Se la balbuzie è un segno di intelligenza
La balbuzie, un disturbo del linguaggio caratterizzato dalla difficoltà di pronunciare fluentemente le parole, ha attirato l’attenzione degli studiosi. Secondo alcuni ultimi studi americani, è emerso che la balbuzie ha una componente genetica, sebbene la componente psicologica rimanga fondamentale nell’approccio terapeutico, che tiene conto degli aspetti relazionali, sociali ed emotivi.
La balbuzie colpisce in particolare individui intelligenti, sensibili e profondi, o coloro che evitano di parlare per paura di essere giudicati. Sebbene non sia invalidante, la balbuzie può causare disagio profondo, soprattutto durante l’infanzia. Spesso le scuole non sono pronte ad accogliere i bambini che ne soffrono, il che può influenzare le scelte educative e lavorative, limitando le loro qualità intellettive e capacità personali.
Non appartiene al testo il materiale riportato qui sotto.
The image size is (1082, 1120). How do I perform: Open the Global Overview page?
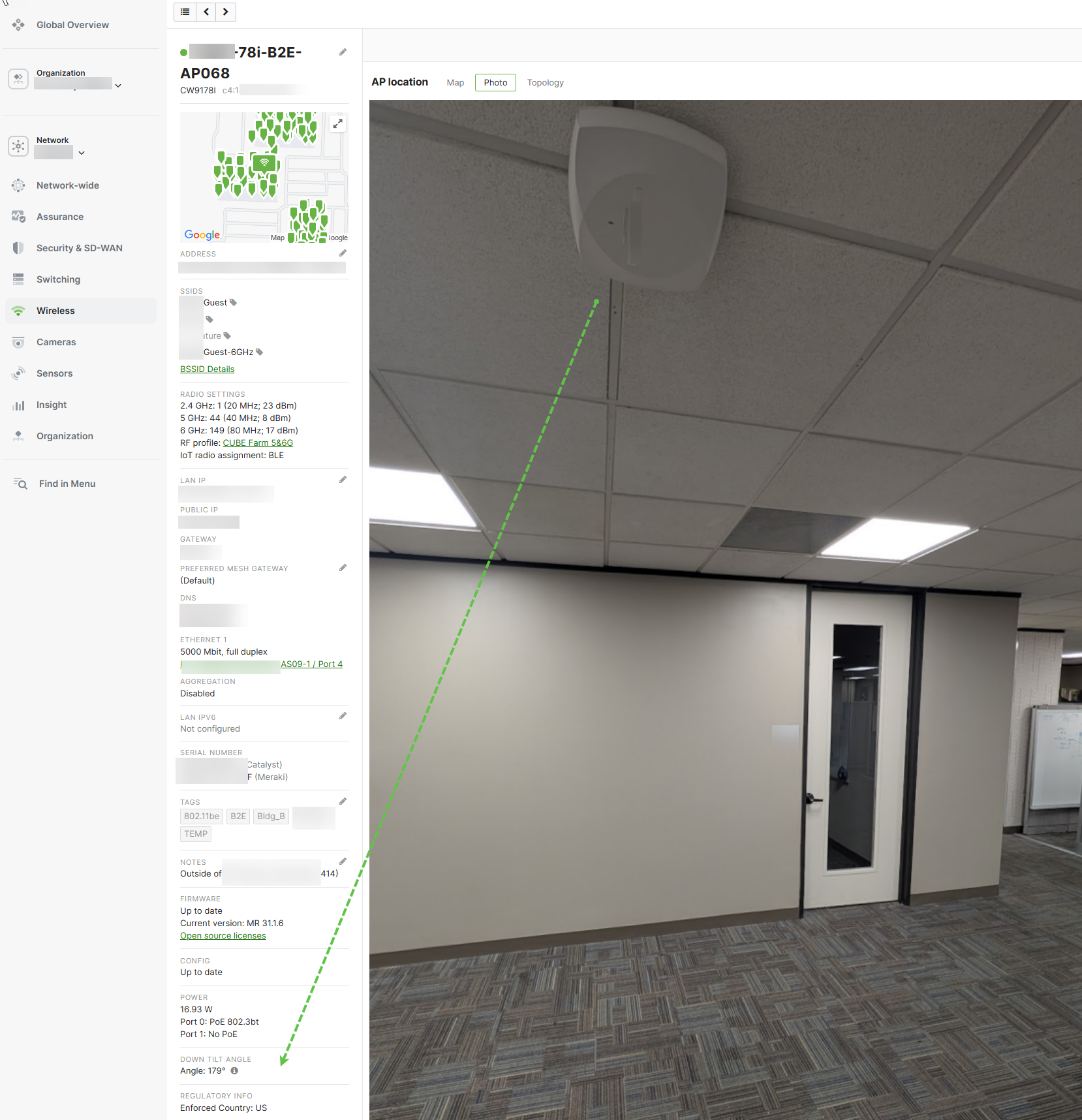point(72,24)
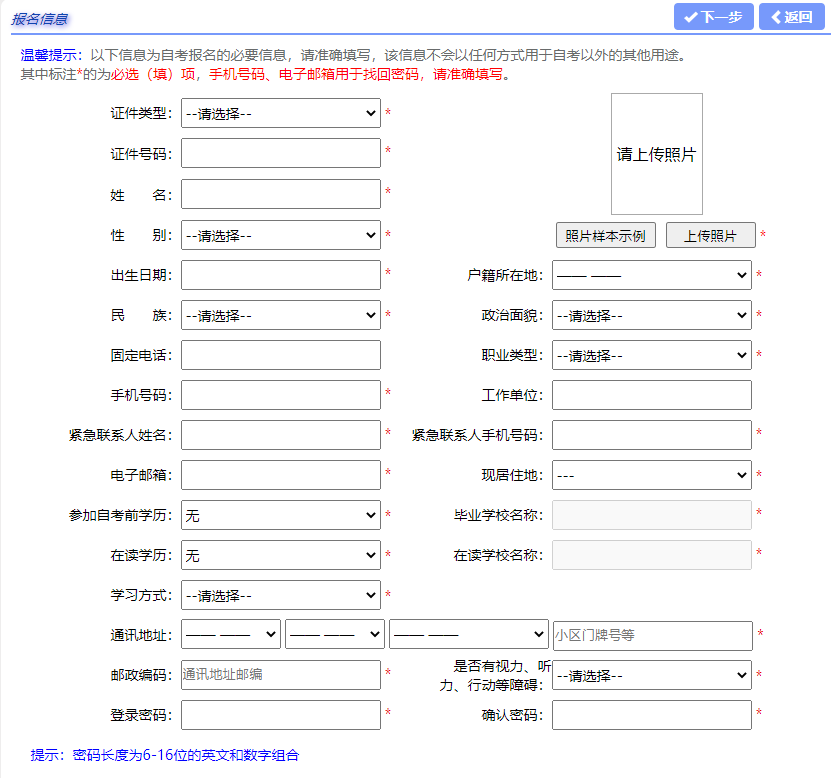
Task: Click the 照片样本示例 photo sample button
Action: click(x=605, y=235)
È consigliabile intervenire intorno all’anno di età, quando la balbuzie si risolve spontaneamente in quattro casi su cinque. Nell’età prescolare, è possibile determinare se si tratta di una balbuzie fisiologica transitoria o di un problema più strutturato. Sebbene molti casi migliorino notevolmente, la balbuzie non viene mai completamente guarita. Per affrontare efficacemente il disturbo, l’ironia e l’autoironia svolgono un ruolo fondamentale e devono essere insegnate fin da subito al bambino attraverso terapie mirate.
L’obiettivo principale del trattamento è migliorare la qualità della vita delle persone affette da balbuzie. Durante un trattamento di circa dodici mesi, vengono utilizzati esercizi di respirazione, tecniche per il controllo e la gestione dell’ansia e l’apprendimento delle abilità di comunicazione in pubblico al fine di aumentare l’autostima. Alcuni approcci terapeutici che hanno mostrato ottimi risultati includono il doppiaggio, il teatro e l’esposizione alla comunicazione pubblica. Per gli adolescenti e gli adulti, un approccio integrato che combina la logopedia, eventualmente anche con corsi di recitazione, e il supporto psicologico può essere utile nel trattamento della balbuzie.